● Given data
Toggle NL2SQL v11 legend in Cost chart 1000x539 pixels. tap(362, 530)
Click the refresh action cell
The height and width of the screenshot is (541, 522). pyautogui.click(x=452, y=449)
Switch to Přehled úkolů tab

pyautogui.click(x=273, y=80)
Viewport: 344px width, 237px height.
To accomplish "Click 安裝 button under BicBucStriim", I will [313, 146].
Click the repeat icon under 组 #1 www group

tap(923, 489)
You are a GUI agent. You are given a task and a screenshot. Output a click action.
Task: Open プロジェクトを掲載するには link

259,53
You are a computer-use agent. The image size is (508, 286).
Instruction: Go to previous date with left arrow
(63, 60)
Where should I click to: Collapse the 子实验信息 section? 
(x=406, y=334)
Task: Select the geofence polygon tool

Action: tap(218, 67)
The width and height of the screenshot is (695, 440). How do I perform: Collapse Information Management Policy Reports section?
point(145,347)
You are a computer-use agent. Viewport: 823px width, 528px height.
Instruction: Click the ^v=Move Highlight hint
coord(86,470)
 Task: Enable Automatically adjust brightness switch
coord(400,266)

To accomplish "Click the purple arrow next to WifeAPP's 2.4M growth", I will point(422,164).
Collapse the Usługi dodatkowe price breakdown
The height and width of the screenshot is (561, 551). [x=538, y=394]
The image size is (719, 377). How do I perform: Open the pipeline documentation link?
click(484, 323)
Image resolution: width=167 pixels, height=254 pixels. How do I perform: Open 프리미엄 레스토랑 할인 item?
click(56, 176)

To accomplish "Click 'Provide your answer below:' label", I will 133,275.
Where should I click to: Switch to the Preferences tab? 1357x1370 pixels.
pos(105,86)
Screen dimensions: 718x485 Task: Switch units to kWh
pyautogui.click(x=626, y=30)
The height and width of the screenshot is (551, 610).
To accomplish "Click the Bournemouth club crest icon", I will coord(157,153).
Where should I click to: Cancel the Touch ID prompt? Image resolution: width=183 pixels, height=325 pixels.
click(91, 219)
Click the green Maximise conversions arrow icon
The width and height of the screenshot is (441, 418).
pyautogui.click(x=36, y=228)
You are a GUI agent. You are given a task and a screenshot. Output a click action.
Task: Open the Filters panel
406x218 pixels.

● What is required
Retype the part of the records that opens with the line containing "Collapse the Usługi dodatkowe price breakdown" and closes with the line containing "pyautogui.click(x=626, y=30)", keeping every character the same.

● Complete output
Collapse the Usługi dodatkowe price breakdown
The height and width of the screenshot is (561, 551). [x=538, y=394]
The image size is (719, 377). How do I perform: Open the pipeline documentation link?
click(484, 323)
Image resolution: width=167 pixels, height=254 pixels. How do I perform: Open 프리미엄 레스토랑 할인 item?
click(56, 176)

To accomplish "Click 'Provide your answer below:' label", I will 133,275.
Where should I click to: Switch to the Preferences tab? 1357x1370 pixels.
pos(105,86)
Screen dimensions: 718x485 Task: Switch units to kWh
pyautogui.click(x=626, y=30)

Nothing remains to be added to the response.